| Literature DB >> 24391603 |
Lorenz Deserno1, Rebecca Boehme2, Andreas Heinz2, Florian Schlagenhauf1.
Abstract
Abnormalities in reinforcement learning are a key finding in schizophrenia and have been proposed to be linked to elevated levels of dopamine neurotransmission. Behavioral deficits in reinforcement learning and their neural correlates may contribute to the formation of clinical characteristics of schizophrenia. The ability to form predictions about future outcomes is fundamental for environmental interactions and depends on neuronal teaching signals, like reward prediction errors. While aberrant prediction errors, that encode non-salient events as surprising, have been proposed to contribute to the formation of positive symptoms, a failure to build neural representations of decision values may result in negative symptoms. Here, we review behavioral and neuroimaging research in schizophrenia and focus on studies that implemented reinforcement learning models. In addition, we discuss studies that combined reinforcement learning with measures of dopamine. Thereby, we suggest how reinforcement learning abnormalities in schizophrenia may contribute to the formation of psychotic symptoms and may interact with cognitive deficits. These ideas point toward an interplay of more rigid versus flexible control over reinforcement learning. Pronounced deficits in the flexible or model-based domain may allow for a detailed characterization of well-established cognitive deficits in schizophrenia patients based on computational models of learning. Finally, we propose a framework based on the potentially crucial contribution of dopamine to dysfunctional reinforcement learning on the level of neural networks. Future research may strongly benefit from computational modeling but also requires further methodological improvement for clinical group studies. These research tools may help to improve our understanding of disease-specific mechanisms and may help to identify clinically relevant subgroups of the heterogeneous entity schizophrenia.Entities:
Keywords: PET imaging; aberrant salience; computational modeling; dopamine; fMRI; prediction error; reinforcement learning; schizophrenia
Year: 2013 PMID: 24391603 PMCID: PMC3870301 DOI: 10.3389/fpsyt.2013.00172
Source DB: PubMed Journal: Front Psychiatry ISSN: 1664-0640 Impact factor: 4.157
Studies in schizophrenia patients using a computational model approach.

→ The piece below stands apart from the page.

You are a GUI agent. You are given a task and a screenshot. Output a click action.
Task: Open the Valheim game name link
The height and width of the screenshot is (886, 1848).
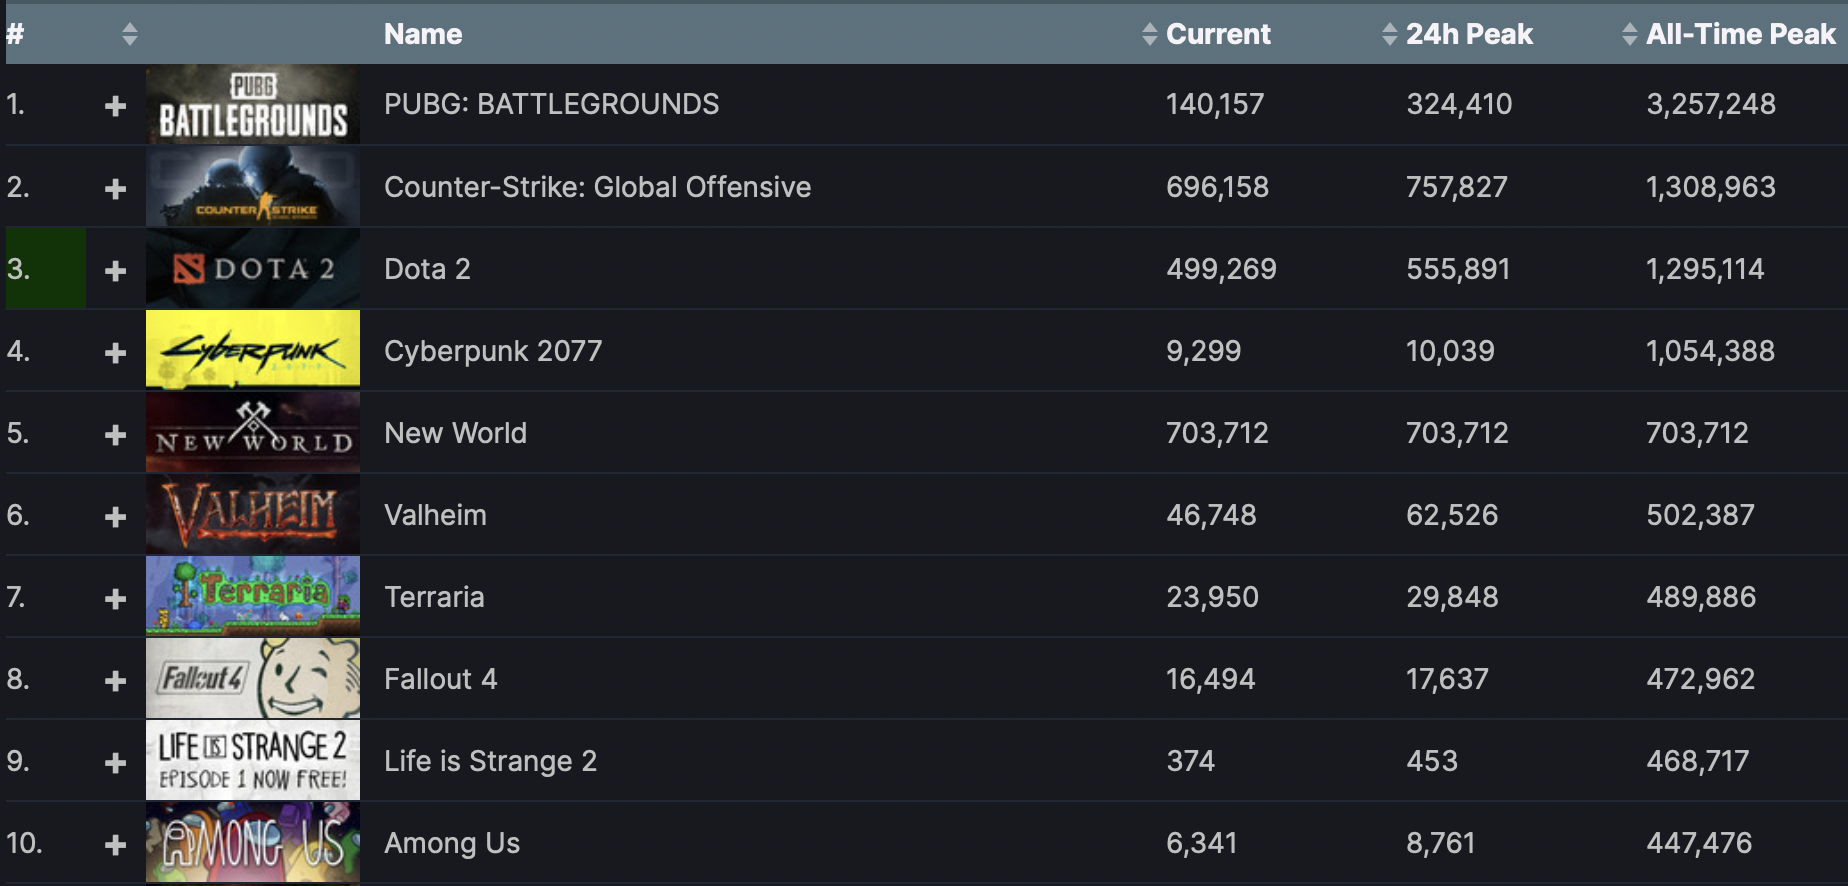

| Reference | Paradigm | Methods | Model | Main findings |
|---|---|---|---|---|
| Strauss et al. ( | Temporal utility integration task | 51 Medicated schizophrenia and schizoaffective patients, behavioral data only | RT-based RW | Impaired go, intact nogo learning in patients, correlation with negative symptom level |
| Gold et al. ( | Instrumental probabilistic reward-approach versus punishment avoidance learning | 47 Medicated schizophrenia and schizoaffective patients, behavioral data only | Actor-critic Q-learning hybrid of these two | High negative symptoms patients fail to represent and learn from reward value properly, loss avoidance is preserved |
| Murray et al. ( | Instrumental reward learning | 13 First-episode patients, 8 on SGAss, later diagnosed: 1 bipolar, 1 psychosis, 11 schizophrenia, fMRI | Q-learning | Impaired differentiation between neutral and reward predicting stimuli, attenuated activity for reward predicting stimulus, trend-wise augmented for neutral stimulus, reduced RPE activity in midbrain and VS |
| Koch et al. ( | Instrumental gambling task | 19 Medicated (except 1) schizophrenia patients, fMRI | TD | Impaired behavioral performance, reduced dorsolateral PFC and cingulate gyrus probability related activity, reduced RPE response in PFC, putamen, hippocampus and insula |
| Gradin et al. ( | Instrumental probabilistic reward learning | 15 Medicated schizophrenia patients, fMRI | SARSA-TD | Less rewards achieved, reduced RPE related activity in striatum, thalamus, amygdala-hippocampal complex, and insula, reduced encoding of expected value in amygdala-hippocampal complex and parahippocampal gyrus, correlation with positive symptoms |
| Romaniuk et al. ( | Aversive classical conditioning | 20 Medicated schizophrenia patients, fMRI | TD | No difference in RT, difference in skin conductance, impaired amygdala activation during conditioning, impaired midbrain activation during learning, inappropriate activation of nucleus accumbens in response to neutral cues |
| Schlagenhauf et al. ( | Instrumental reversal learning task | 24 Unmedicated schizophrenic patients, fMRI | RW, double-update, Hidden–Markov | Deficit in reversal learning, relation to positive symptoms, VS learning signals are reduced independent of task insight in contrast to prefrontal activation |
RW, Rescorla–Wagner-model; TD, temporal-difference model; SARSA, state action response state action; RPE, reward prediction error; VS, ventral striatum; RT, reaction time.